Using continuous elastic field modeling for the interpretation of the protein-induced membrane deformation required consideration of the membrane 2D geometry and the protein configuration. Solving the deformation fields relevant to the membrane protein arrays of hundreds of molecules would necessitate significant computational resources. To this end, we introduced a discretized framework, the membrane protein automata, to evaluate the morphological changes and the dynamics of membrane protein assemblies. The complex array association/dissociation events are considered as rearrangements of a finite number of local configurations, in which the deformation fields are readily solved. These automata can, with a fixed set of parameters obtained from numerical simulations of the local configurations, reproduce the dependence of protein array self-assembly and dynamics, as well as its sensitivity to hydrophobic mismatch. Thus, this framework serves as a simple and complementary approximation to the elastic continuous model. The automata produced protein assemblies that matched the experimentally observed protein arrays, suggesting that the understanding of molecular association/dissociation kinetics are sufficient to account for the equilibrium large-scale organization. Membrane protein arrays could potentially be analyzed from the perspective of the stability of the arrays, rather than from the perspective of the individual protein component, as has been done for rafts and nanodomains. The observed dynamics along the array edges would then resemble the raft formation, size fluctuations and raft merging processes52, and the array dynamics could be treated using an entropic analysis, though this might necessitate large-scale imaging comprising multiple arrays53.

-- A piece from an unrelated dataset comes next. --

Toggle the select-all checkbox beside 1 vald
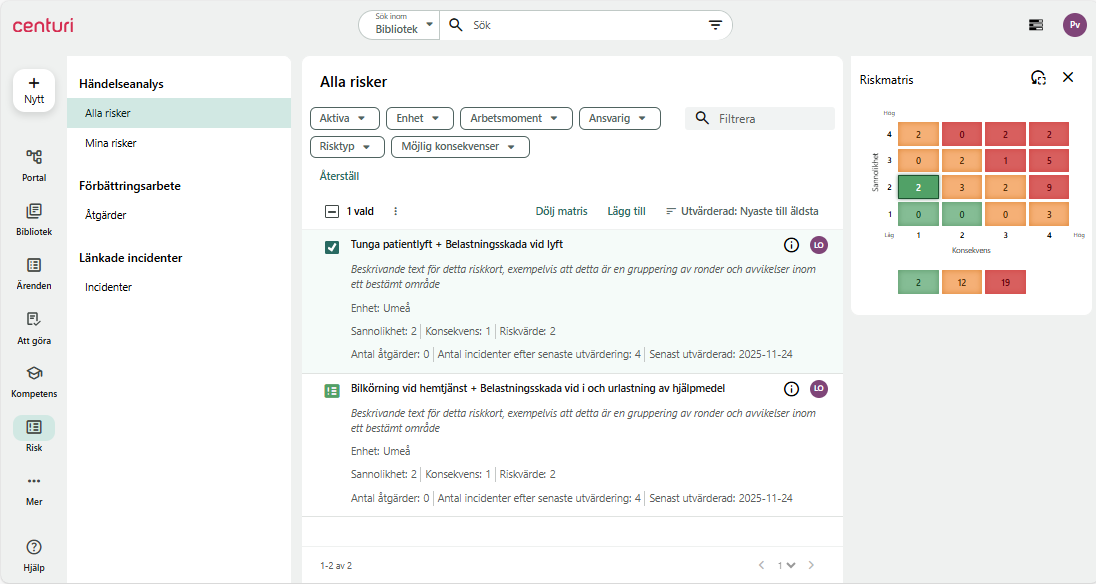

Non-tetrameric AqpZ-W14A (W14A destabilizes the protomer interface) were found in C20 bilayers, suggesting that the membrane mechanical properties are also involved in stabilizing membrane protein oligomerization. In this regard, it is interesting to note that in eukaryotic cells, membrane proteins are synthesized and assembled into their native oligomeric state in the endoplasmic reticulum (ER), which has a particularly thin membrane compared to the plasma membrane54. Perhaps the ER membrane stabilizes oligomers due to enhanced hydrophobic mismatch, and this may influence post-translational modifications, sorting, and trafficking in the secretory pathway5557. Dynamic imaging resolves the association/dissociation of monomers, indicative that monomeric aquaporin protomers are stable in membranes, shedding light onto the question how membrane proteins of complex quaternary structure may post-translationally oligomerize after release from the ribosome-translocon complex5860.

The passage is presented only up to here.